県内の医師の地域偏在や診療科偏在の問題は、当院の地域貢献における最重点の課題となっています。また、当院は高度医療を提供する三次医療機関としての役割に加え、二次医療圏の「市民病院」として救急医療にも重要な役割を果たしております。令和4年には、関係病院・三重県・市町村・医師会・看護協会・薬剤師会等と「みえの未来医療会議」を組織しました。この組織による連携を基盤とし、医師の地域偏在や診療科偏在、救急医療体制の課題に取り組んでまいります。

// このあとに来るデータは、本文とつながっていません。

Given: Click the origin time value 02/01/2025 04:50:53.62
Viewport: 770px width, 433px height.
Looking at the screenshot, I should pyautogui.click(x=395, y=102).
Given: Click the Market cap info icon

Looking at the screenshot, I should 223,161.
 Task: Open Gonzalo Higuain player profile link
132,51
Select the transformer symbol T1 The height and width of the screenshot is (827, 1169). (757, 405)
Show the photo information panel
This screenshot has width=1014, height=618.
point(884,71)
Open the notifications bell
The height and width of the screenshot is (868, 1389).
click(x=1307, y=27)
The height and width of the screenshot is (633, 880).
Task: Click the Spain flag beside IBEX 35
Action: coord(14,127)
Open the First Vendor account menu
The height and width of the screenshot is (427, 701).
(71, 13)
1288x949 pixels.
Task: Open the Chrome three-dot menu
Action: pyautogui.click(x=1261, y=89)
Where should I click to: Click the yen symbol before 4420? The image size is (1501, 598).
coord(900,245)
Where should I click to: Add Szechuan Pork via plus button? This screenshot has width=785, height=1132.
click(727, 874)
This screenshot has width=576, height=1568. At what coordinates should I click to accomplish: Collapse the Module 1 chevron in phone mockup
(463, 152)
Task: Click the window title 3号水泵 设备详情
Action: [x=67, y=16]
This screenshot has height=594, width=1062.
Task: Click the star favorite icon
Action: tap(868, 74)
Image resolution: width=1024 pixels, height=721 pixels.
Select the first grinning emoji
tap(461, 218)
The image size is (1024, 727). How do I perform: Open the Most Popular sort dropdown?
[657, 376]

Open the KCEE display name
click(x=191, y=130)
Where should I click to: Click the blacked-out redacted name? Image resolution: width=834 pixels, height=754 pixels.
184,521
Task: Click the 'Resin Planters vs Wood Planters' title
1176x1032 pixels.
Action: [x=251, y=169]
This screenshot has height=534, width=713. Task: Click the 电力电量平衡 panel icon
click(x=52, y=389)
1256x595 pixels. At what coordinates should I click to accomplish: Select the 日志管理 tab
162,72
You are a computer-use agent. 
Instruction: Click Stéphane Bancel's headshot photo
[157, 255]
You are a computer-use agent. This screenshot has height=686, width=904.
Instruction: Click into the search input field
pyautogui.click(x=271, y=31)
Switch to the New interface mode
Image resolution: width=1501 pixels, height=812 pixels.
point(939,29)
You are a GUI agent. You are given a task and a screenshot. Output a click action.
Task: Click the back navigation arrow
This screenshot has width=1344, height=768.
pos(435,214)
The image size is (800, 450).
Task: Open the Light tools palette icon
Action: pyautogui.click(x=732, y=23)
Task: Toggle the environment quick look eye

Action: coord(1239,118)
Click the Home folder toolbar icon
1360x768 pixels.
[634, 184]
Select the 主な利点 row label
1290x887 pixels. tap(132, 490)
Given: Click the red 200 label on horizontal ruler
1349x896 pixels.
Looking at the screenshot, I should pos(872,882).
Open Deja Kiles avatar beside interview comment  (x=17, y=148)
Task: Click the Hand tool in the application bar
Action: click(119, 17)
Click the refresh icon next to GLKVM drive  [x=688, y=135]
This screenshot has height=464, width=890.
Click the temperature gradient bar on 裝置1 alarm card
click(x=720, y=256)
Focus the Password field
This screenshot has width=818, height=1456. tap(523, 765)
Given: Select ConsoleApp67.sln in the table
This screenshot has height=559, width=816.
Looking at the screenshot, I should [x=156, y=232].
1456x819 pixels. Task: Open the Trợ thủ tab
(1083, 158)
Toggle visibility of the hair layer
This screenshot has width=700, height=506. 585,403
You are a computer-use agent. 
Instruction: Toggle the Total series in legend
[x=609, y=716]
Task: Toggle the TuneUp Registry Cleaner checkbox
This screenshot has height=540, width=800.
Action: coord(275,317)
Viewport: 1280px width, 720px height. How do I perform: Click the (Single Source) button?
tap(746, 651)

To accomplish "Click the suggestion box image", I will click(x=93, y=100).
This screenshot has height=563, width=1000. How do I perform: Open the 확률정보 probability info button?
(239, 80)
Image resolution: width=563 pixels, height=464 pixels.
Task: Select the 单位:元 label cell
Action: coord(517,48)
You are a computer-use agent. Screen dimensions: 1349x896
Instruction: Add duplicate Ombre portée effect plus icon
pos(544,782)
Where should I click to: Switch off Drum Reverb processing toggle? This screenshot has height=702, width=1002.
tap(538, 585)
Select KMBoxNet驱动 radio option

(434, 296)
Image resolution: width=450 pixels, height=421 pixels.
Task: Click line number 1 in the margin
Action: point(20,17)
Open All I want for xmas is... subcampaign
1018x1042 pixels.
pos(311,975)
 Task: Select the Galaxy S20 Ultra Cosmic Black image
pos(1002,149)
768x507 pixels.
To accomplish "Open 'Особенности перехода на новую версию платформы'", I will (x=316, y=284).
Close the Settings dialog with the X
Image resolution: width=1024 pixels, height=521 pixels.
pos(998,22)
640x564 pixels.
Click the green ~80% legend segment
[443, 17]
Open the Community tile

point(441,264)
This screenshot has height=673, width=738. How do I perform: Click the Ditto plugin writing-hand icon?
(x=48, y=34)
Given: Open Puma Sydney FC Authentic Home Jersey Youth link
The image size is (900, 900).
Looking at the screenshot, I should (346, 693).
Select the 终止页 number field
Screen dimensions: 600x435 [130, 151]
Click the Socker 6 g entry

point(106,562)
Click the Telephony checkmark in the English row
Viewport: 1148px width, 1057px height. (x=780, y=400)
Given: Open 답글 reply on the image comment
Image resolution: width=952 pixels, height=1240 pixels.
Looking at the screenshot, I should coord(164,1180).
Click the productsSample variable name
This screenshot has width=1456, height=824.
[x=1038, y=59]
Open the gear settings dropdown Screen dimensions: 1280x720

当院では、国立大学病院の中で最も早く電子処方箋を導入し、PHR(パーソナルヘルスレコード)の利活用を推進するなど、医療DX(デジタルトランスフォーメーション)に積極的に取り組んでおります。今後は、紹介状のFAX送受信やCT・MRIのディスクメディアの持参をオンライン化し、外来診療スマホアプリを活用した受診効率化を進め、「待ち時間の少ない病院」を目指します。また、人口減少が急速に進む時代において地域医療を維持・発展させるためには、医療DXの活用が不可欠です。三重大学では「三重医療DXプロジェクト」として、県全体への医療DX展開を推進してまいります。
急速に変化する時代のニーズにしっかり応えられるよう、教職員一同努力してまいりますので、皆様のご支援とご協力を賜りますようお願い申し上げます。